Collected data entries
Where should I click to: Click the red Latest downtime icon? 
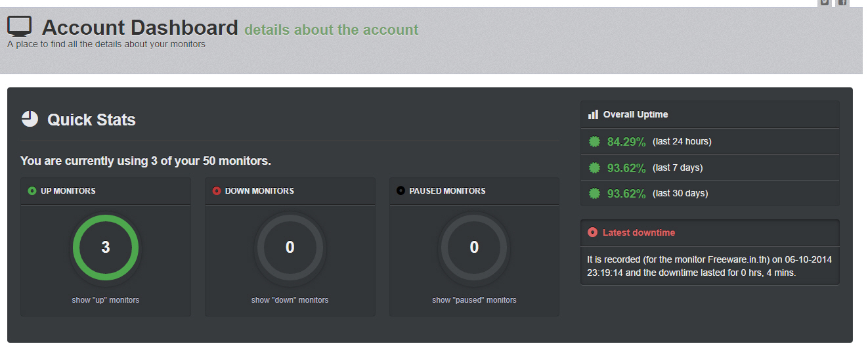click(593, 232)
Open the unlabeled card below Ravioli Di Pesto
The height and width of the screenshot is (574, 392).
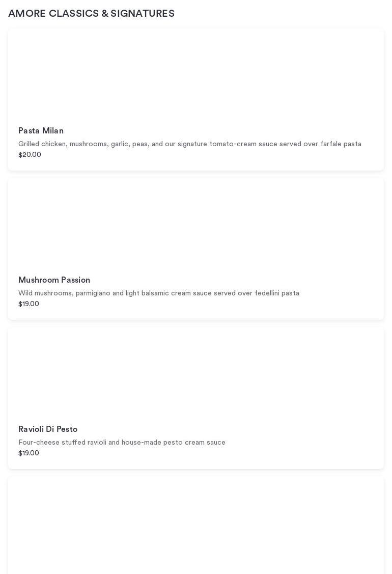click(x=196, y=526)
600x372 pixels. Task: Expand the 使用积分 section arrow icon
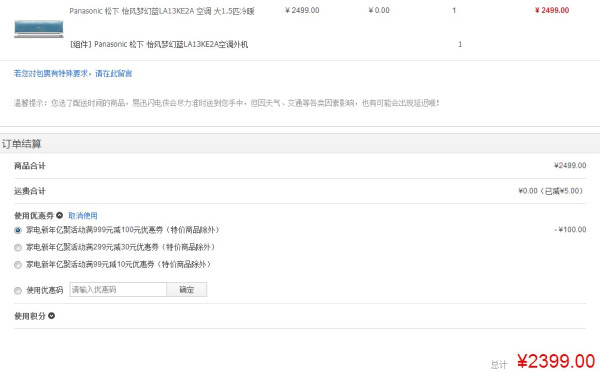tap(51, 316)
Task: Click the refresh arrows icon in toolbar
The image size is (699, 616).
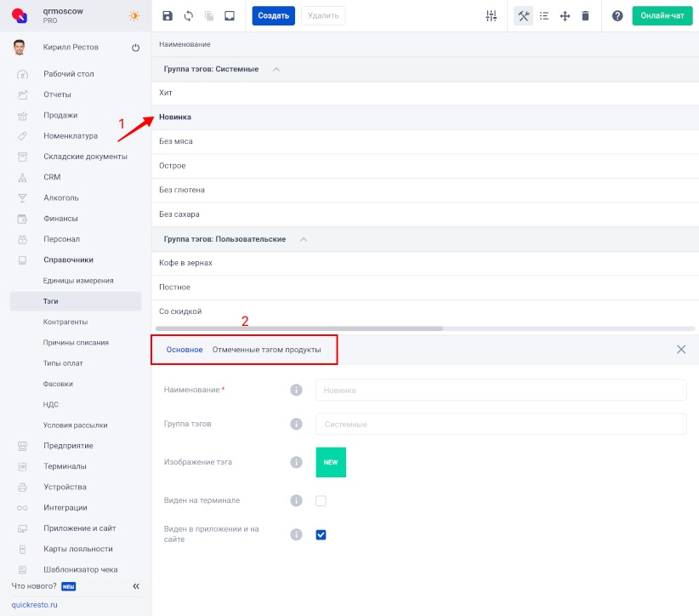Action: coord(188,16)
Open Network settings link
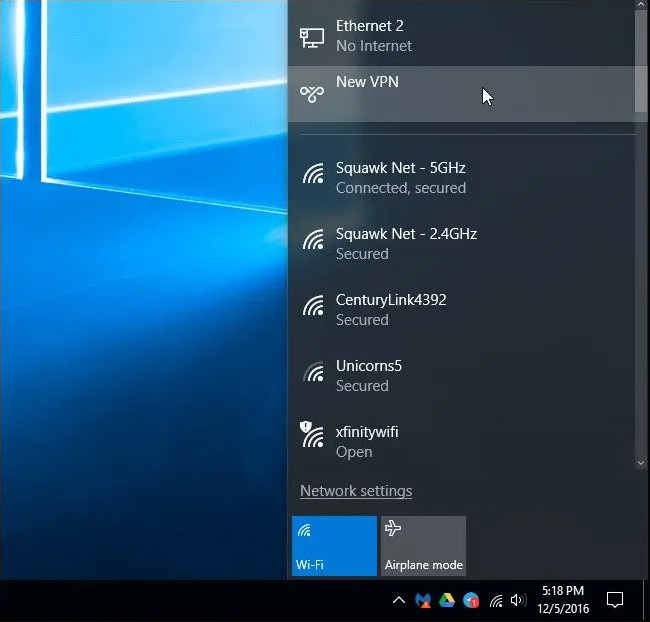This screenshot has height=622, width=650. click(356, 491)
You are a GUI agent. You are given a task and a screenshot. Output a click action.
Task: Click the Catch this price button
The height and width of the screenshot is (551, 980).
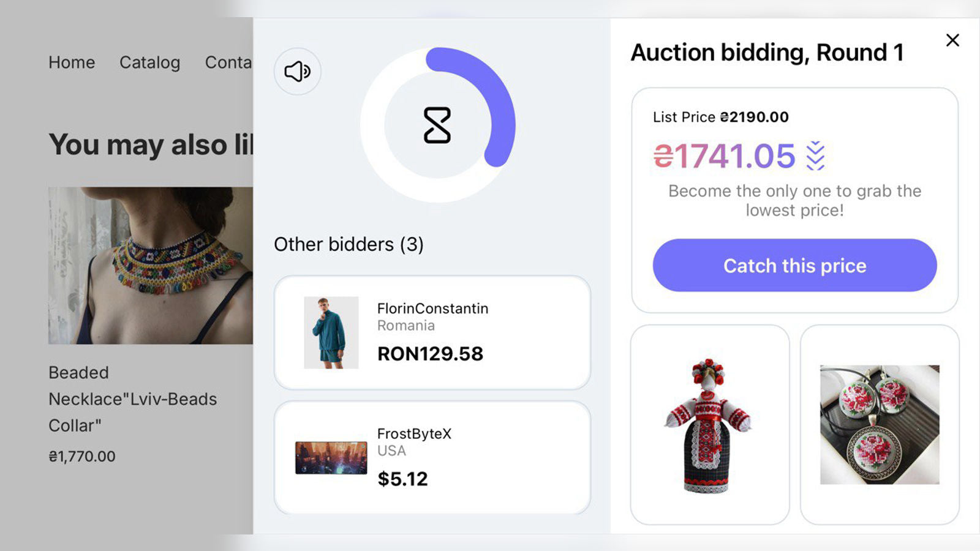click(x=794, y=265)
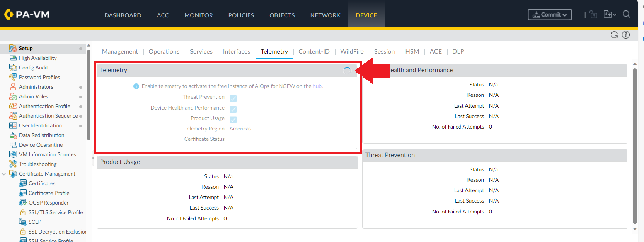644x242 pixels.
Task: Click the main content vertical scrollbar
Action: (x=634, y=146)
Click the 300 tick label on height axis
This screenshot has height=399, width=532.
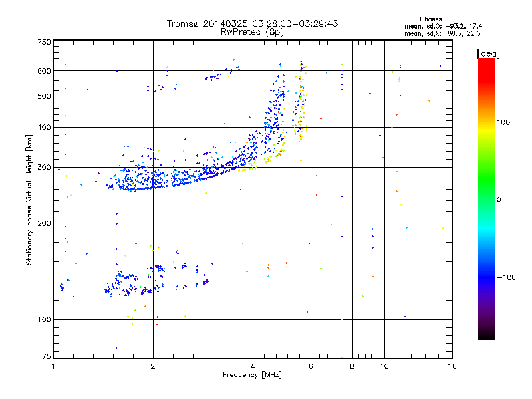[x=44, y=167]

==

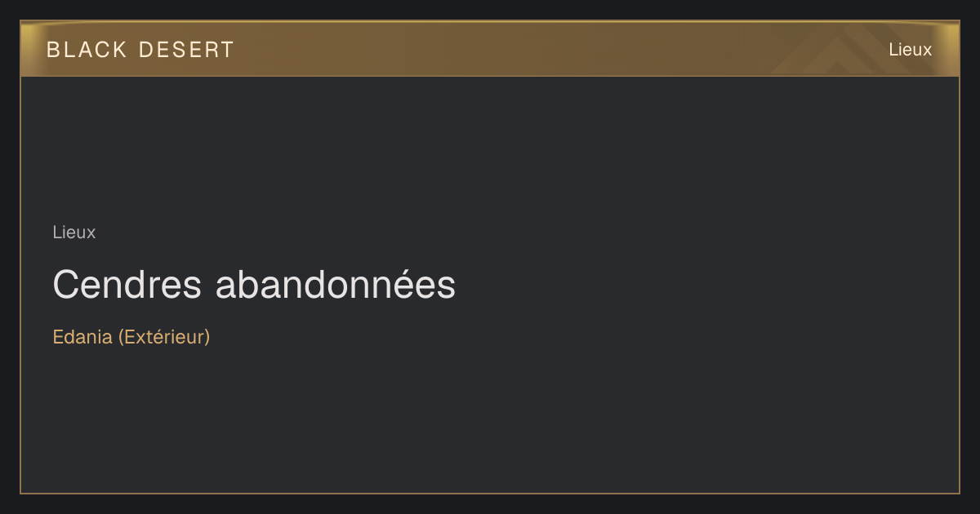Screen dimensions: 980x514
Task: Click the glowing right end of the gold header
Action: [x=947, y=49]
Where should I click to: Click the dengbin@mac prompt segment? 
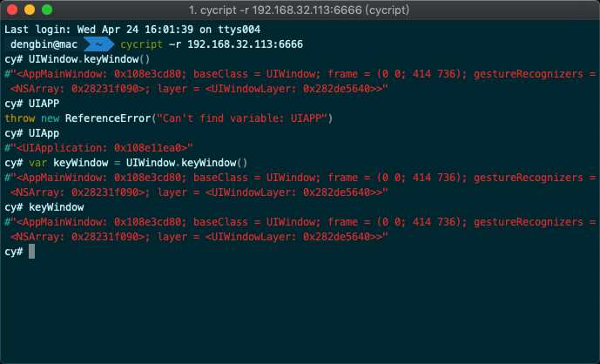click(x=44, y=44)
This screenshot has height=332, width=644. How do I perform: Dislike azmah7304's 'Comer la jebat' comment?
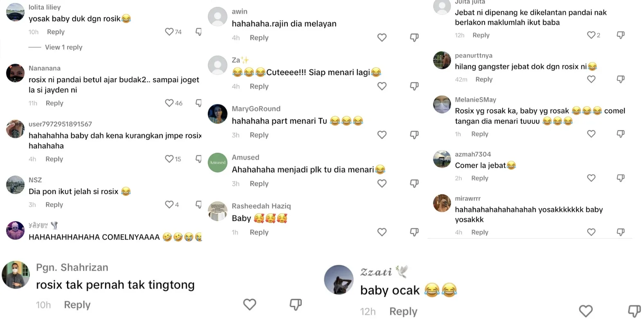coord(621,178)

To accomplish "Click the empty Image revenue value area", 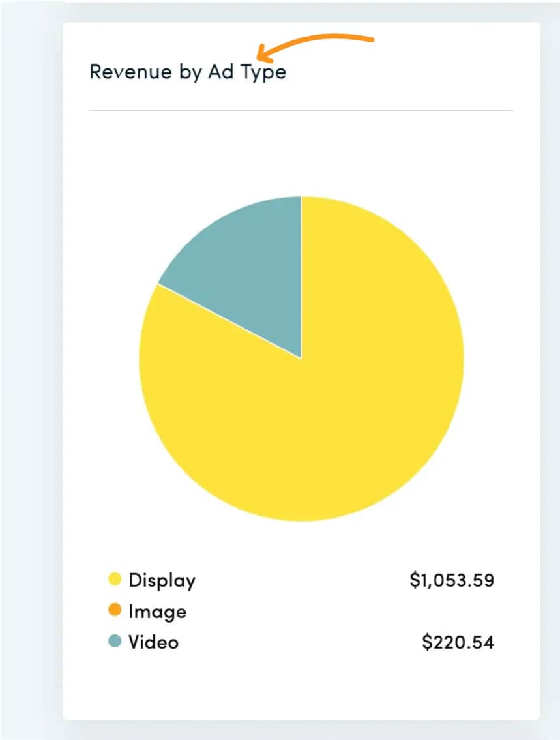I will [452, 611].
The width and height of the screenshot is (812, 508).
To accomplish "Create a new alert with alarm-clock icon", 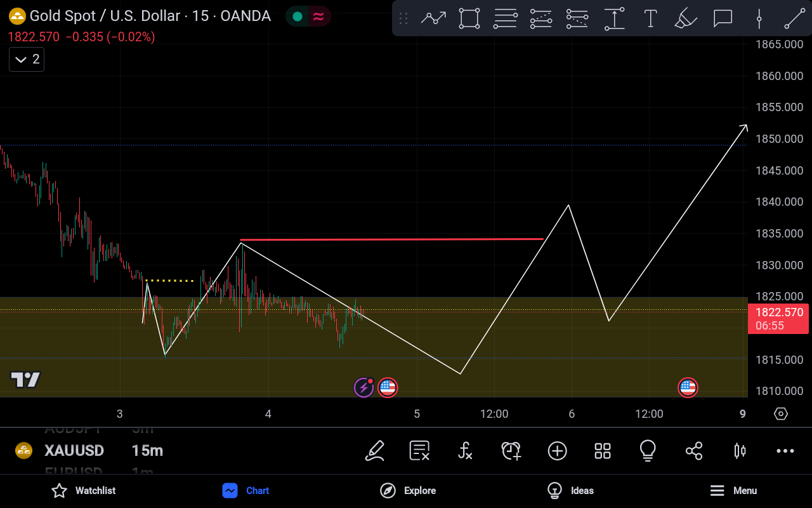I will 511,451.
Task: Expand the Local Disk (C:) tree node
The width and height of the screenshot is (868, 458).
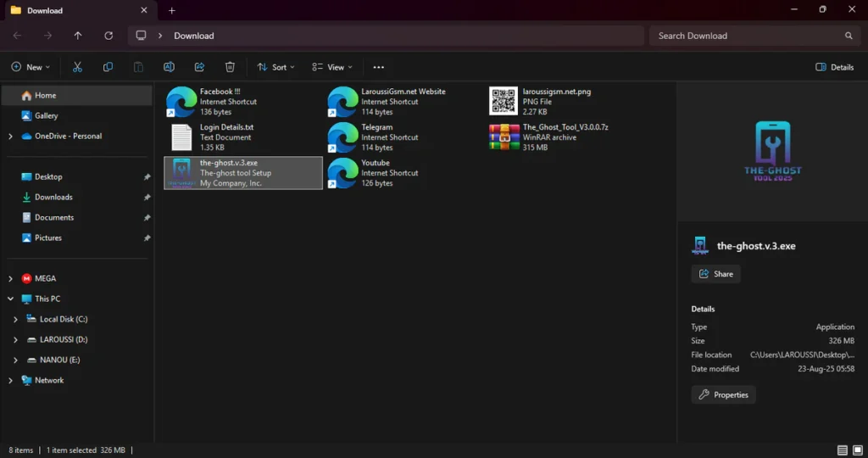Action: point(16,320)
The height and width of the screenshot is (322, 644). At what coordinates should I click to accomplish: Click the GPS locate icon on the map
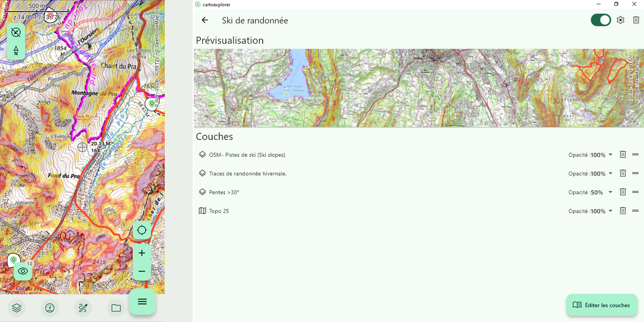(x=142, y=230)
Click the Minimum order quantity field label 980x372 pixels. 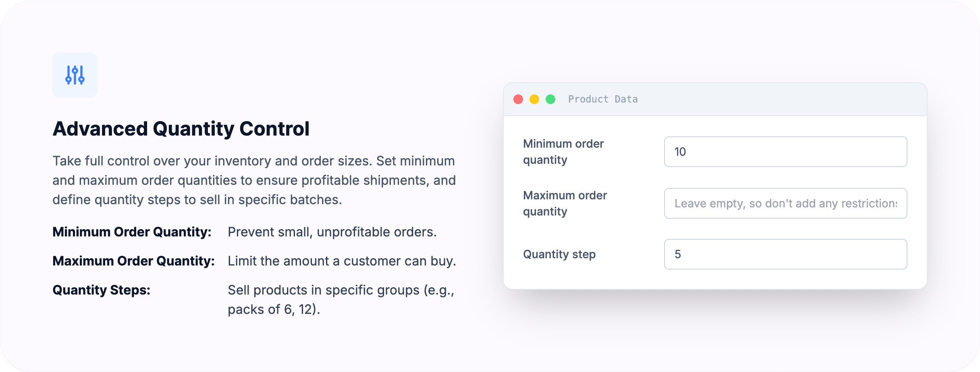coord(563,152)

==

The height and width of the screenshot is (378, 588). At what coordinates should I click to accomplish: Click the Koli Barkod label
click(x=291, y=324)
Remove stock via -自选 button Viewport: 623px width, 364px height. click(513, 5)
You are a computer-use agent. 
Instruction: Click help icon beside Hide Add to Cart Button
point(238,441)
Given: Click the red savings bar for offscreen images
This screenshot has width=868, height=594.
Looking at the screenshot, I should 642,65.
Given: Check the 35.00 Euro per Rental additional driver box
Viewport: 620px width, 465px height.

▶ _EXERCISE PROMPT_
The result should be an exact copy of only the lines above from the one that holds "The height and width of the screenshot is (574, 392)." through the one that holds "You are a GUI", both ends included, without pictures.

▶ _RESULT OF THE EXERCISE_
The height and width of the screenshot is (574, 392).
click(x=196, y=526)
600x372 pixels. Task: Expand the 使用积分 section arrow icon
tap(51, 316)
Task: Click the refresh arrows icon in toolbar
The image size is (699, 616).
Action: coord(188,16)
Open Network settings link
This screenshot has height=622, width=650. click(356, 491)
You are a GUI agent. You are given a task and a screenshot. Output a click action.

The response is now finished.